I am also the father of two children who are severely disabled. My daughter is eight years old. She was born at 30 weeks and suffered severe brain damage during birth. She has Gross Motor Function Classification System (GMFCS) grade 4 cerebral palsy (CP), which means she is unable to walk or even stand on her own. She has had to undergo extensive hip surgery to prevent the heads of her femur bones from dislocating. She also had West syndrome when she was eight months old, a catastrophic and potentially fatal form of epilepsy that resulted in severe developmental regression. It was initially misdiagnosed as reflux by our GP, a common mistake when dealing with such rare epilepsies. However, we realised very quickly that she was extremely ill and took her to accident and emergency at Addenbrooke’s hospital in Cambridge. We were extremely lucky that the consultant paediatric neurologist, who saw her was actively involved in a clinical trial for West syndrome. The medication given to her worked, stopping her seizures within 24 hours and allowed her to begin to develop again. We were enrolled into the UK 100,000 Genomes Project, a world-leading study that is investigating how our genomes can be responsible for such devastating disorders, to help us look for answers to her condition.
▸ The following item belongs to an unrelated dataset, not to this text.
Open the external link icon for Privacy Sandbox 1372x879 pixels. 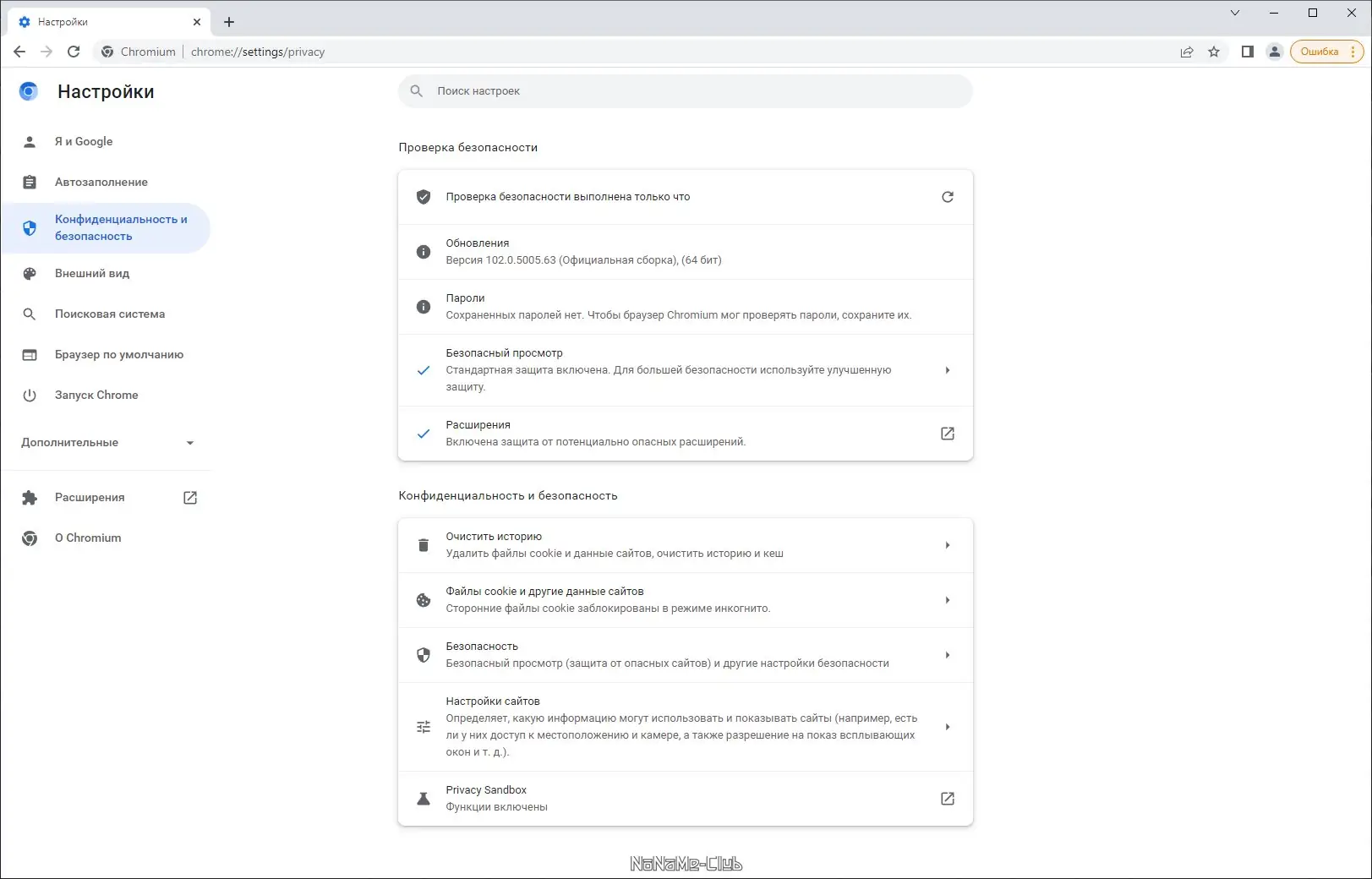point(947,799)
We received our 100,000 Genomes Project result on the day of the 12-week scan for our son. The result came back negative, which was disappointing. It was a relief to know that it was not one of the genetic disorders that clinicians already know about, but we were still left not knowing why our daughter has such challenges. Sixteen weeks later, our son was born at 28 weeks and spent two months in a neonatal intensive care unit. After two months, we were given the devastating news that he had suffered severe brain damage at birth. Unfortunately, it takes around two months for brain damage to show up on the ultrasound scan. Clinicians think that our son may have the same, or possibly worse, level of cerebral palsy as our daughter. However, he is still very little so only time will tell how badly he will be affected. Consequently, our son, too, had his genome sequenced, but again, nothing was found to explain his challenges. It is astonishing how similar both of our children’s births were and how similar their brain damage is. As such, I am convinced that there is an underlying genetic cause. Maybe we will find something with future technologies that can look even deeper into our genomes for answers that can’t be resolved now.
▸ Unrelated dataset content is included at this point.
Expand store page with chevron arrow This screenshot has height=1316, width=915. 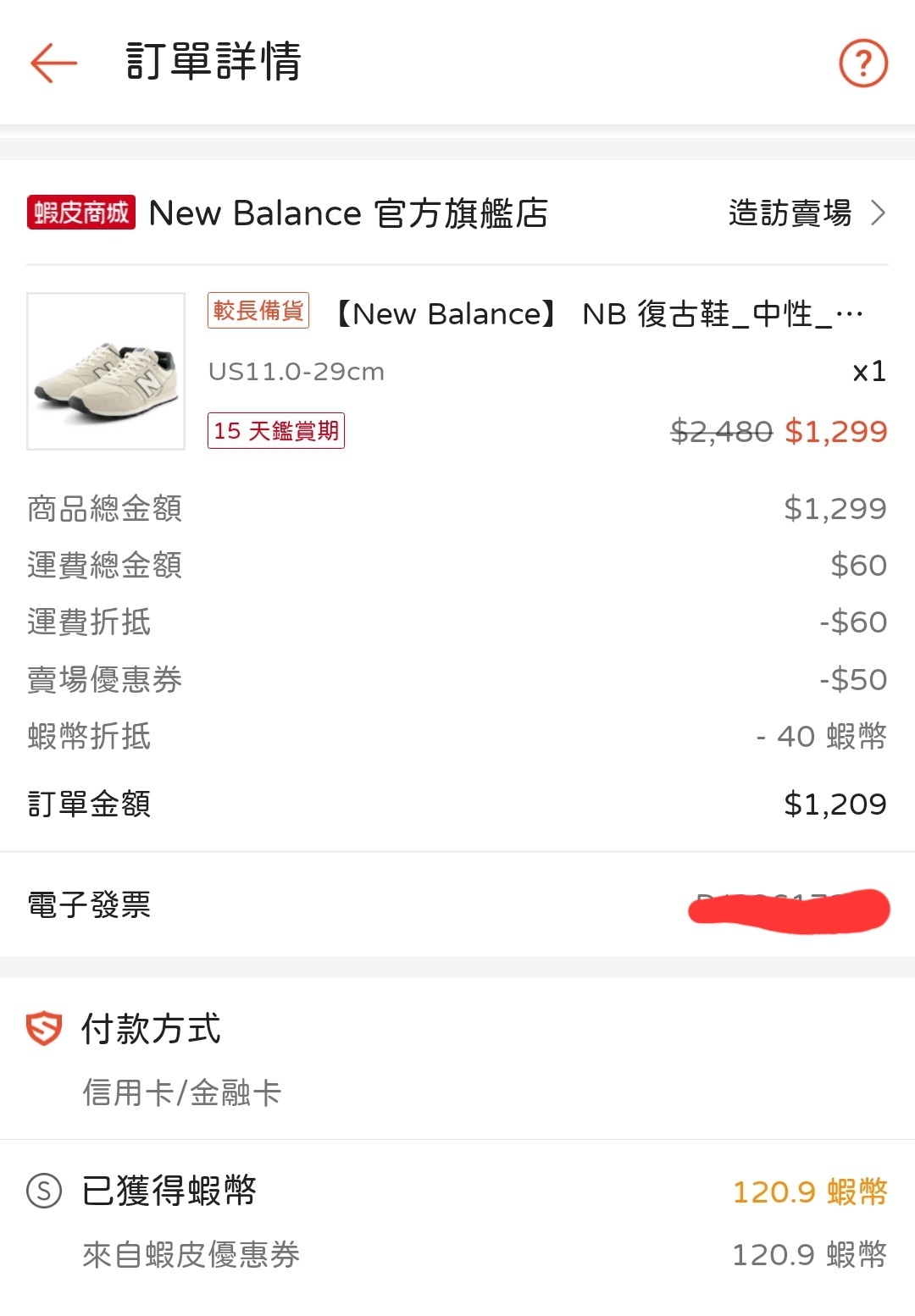[x=879, y=213]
Life, as you may imagine, has taken a great deal of getting used to and we have a team of healthcare workers and supporters who make our life more bearable and more manageable, while our daughter’s school provides relief during the day. Our circumstances have meant that my wife has given up work to become a full-time carer. Our clinical care, therapists and equipment are provided by a local child development centre, who have been outstanding. We know we are very lucky, because friends in neighbouring counties receive nowhere near the amount of equipment and support that we do and I am baffled by the lack of equitable access across the country.

However, other areas of support have required a huge fight, such as getting the Education, Health and Care plan for our daughter. She has still not received her updated version for last year. This has been incredibly frustrating and has required a lot of mental strength to remain calm at times. We’ve found that by making a nuisance of ourselves, people appear to want to get rid of us as quickly as possible, which gets results. Such action should never be necessary. Furthermore, when both children were born and in intensive care, maternity and paternity leave started for my wife and me, which meant that a considerable amount of it was spent being without our children. Perhaps the government could consider allowing parents of children who need to go into intensive care have the option to go on statutory sick pay, starting parental leave only when the family gets home?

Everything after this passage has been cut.